2.4 What you need to turn in
You need to submit the following files on Vocareum: (all lowercase)
a. [REQUIRED] two Python scripts, named: task1.py, task2.py
b1. [REQUIRED FOR SCALA] two Scala scripts, named: task1.scala, task2.scala
b2. [REQUIRED FOR SCALA] one jar package, named: hw4.jar
c. [OPTIONAL] You can include other scripts called by your main program
d. You don’t need to include your results. We will grade your code with our testing data (data
will be in the same format).
3. Datasets
You will continue to use the Yelp dataset. We have generated a sub-dataset,
ub_sample_data.csv, from the Yelp review dataset containing user_id and business_id. You
can download it from Vocareum.
4. Tasks
4.1 Graph Construction
To construct the social network graph, each node represents a user and there will be an edge
between two nodes if the number of times that two users review the same business is greater
than or equivalent to the filter threshold. For example, suppose user1 reviewed [business1,
business2, business3] and user2 reviewed [business2, business3, business4, business5]. If the
threshold is 2, there will be an edge between user1 and user2.

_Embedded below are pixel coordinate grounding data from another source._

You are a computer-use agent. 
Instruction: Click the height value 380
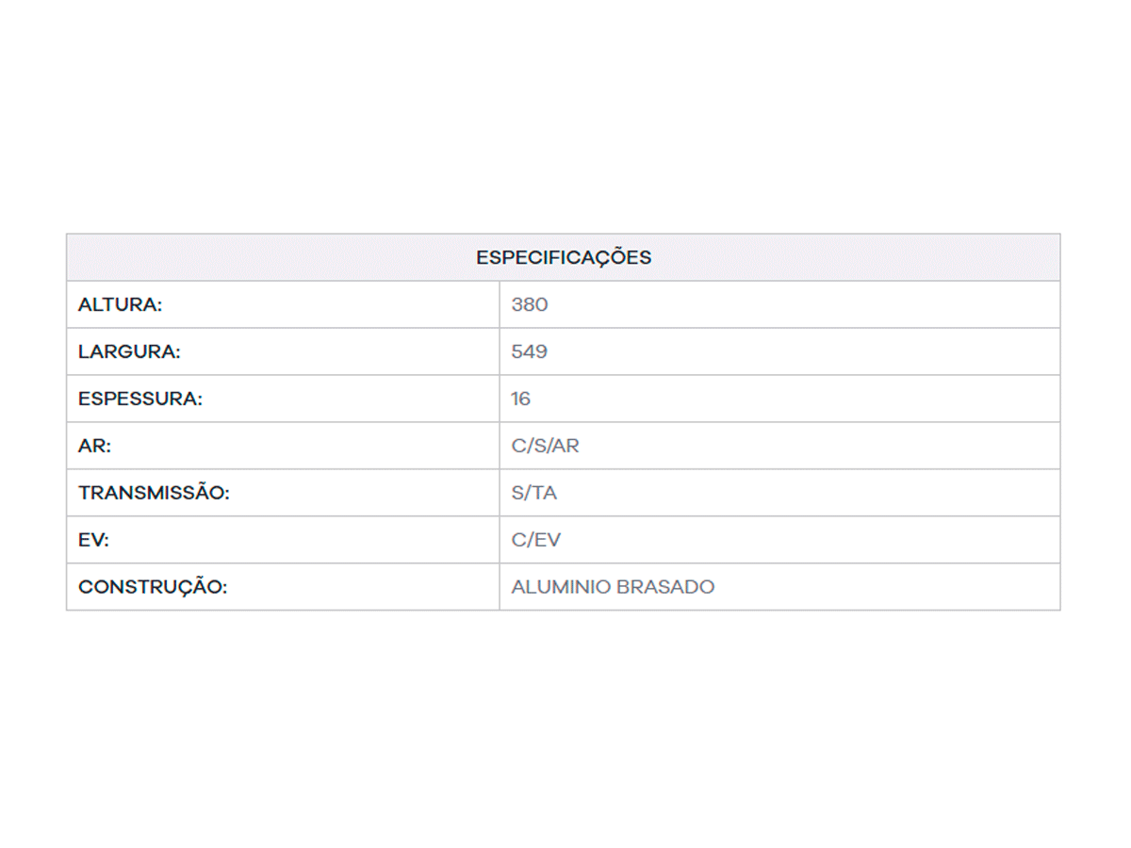530,304
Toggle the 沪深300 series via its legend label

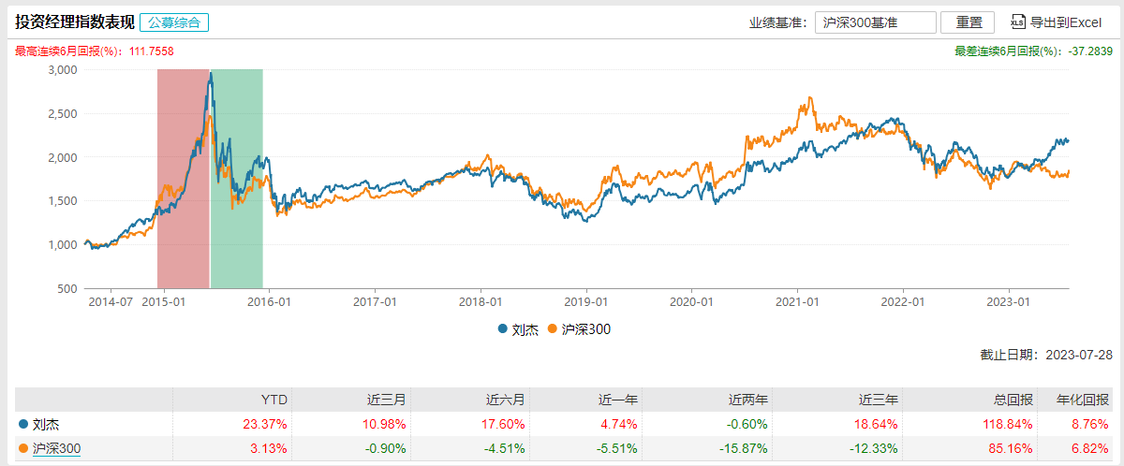coord(585,329)
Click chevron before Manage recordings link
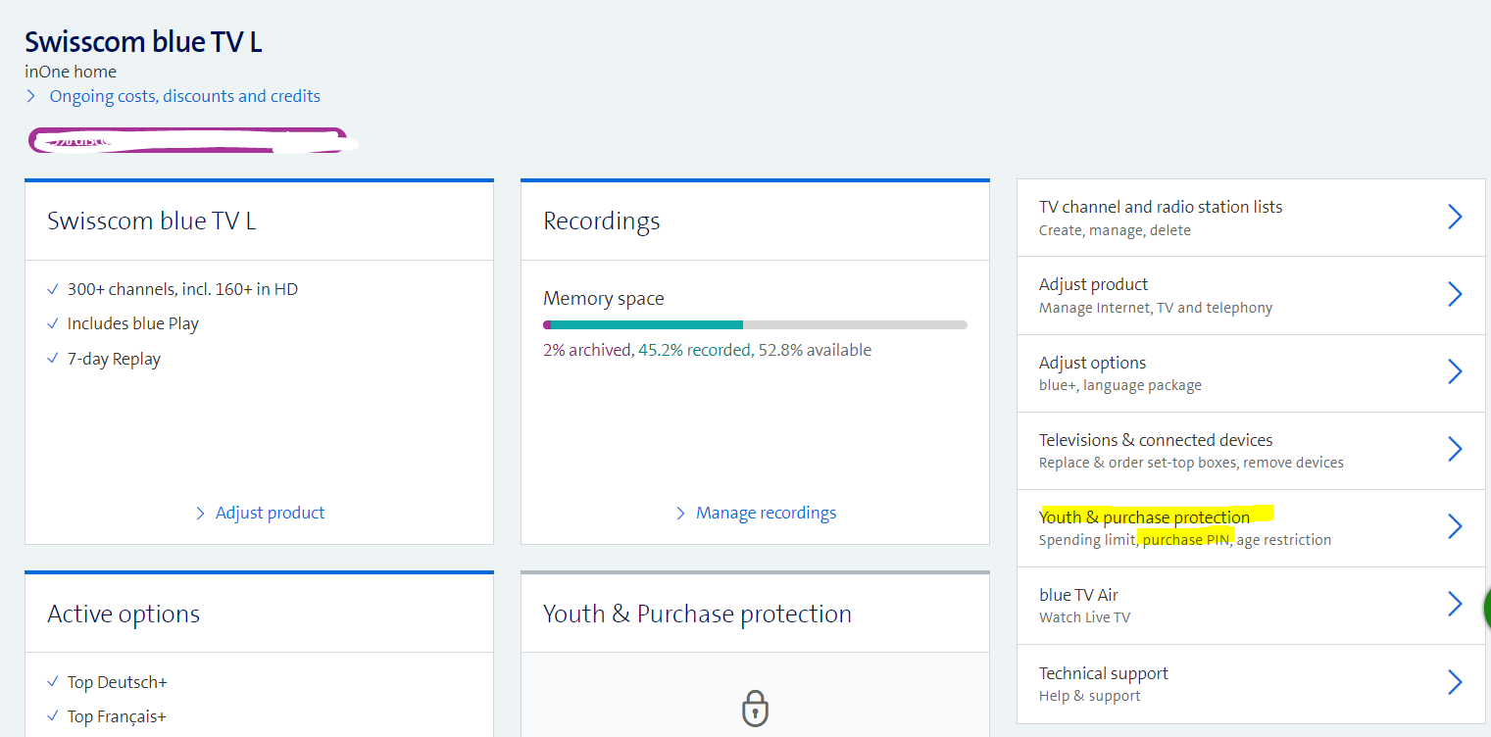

If a user node has no edge, we will not include that node in the graph.
In this assignment, we use a filter threshold of 7.
4.2 Task1: Community Detection Based on GraphFrames (2 pts)
In task1, you will explore the Spark GraphFrames library to detect communities in the
network graph that you constructed in 4.1. In the library, it provides the implementation of
the Label Propagation Algorithm (LPA) which was proposed by Raghavan, Albert, and Kumara
in 2007. It is an iterative community detection solution whereby information “flows” through
the graph based on the underlying edge structure. For the details of the algorithm, you can
refer to the paper in the link below. In this task, you do not need to implement the algorithm
from scratch, you can call the method provided by the library. The following websites may
4.2.1 Execution Detail
The version of the GraphFrames should be 0.6.0.
For Python:
● In PyCharm, you need to add the sentence below into your code
pip install graphframes
os.environ["PYSPARK_SUBMIT_ARGS"] = (
"--packages graphframes:graphframes:0.6.0-spark2.3-s_2.11")
● In the terminal, you need to assign the parameter “packages” of the spark-submit:
--packages graphframes:graphframes:0.6.0-spark2.3-s_2.11
For Scala:
● In Intellij IDEA, you need to add library dependencies to your project
“graphframes” % “graphframes” % “0.6.0-spark2.3-s_2.11”
“org.apache.spark” %% “spark-graphx” % sparkVersion
● In the terminal, you need to assign the parameter “packages” of the spark-submit:
--packages graphframes:graphframes:0.6.0-spark2.3-s_2.11
For the parameter “maxIter” of LPA method, you should set it to 5.
4.2.2 Output Result
In this task, you need to save your result of communities in a txt file. Each line represents
one community and the format is:
‘user_id1’, ‘user_id2’, ‘user_id3’, ‘user_id4’, …
Your result should be firstly sorted by the size of communities in ascending order and then the
first user_id in the community in the lexicographical order (the data type of user_id is a
string). The user_ids in each community should also be in the lexicographical order.
If there is only one node in the community, we still regard it as a valid community.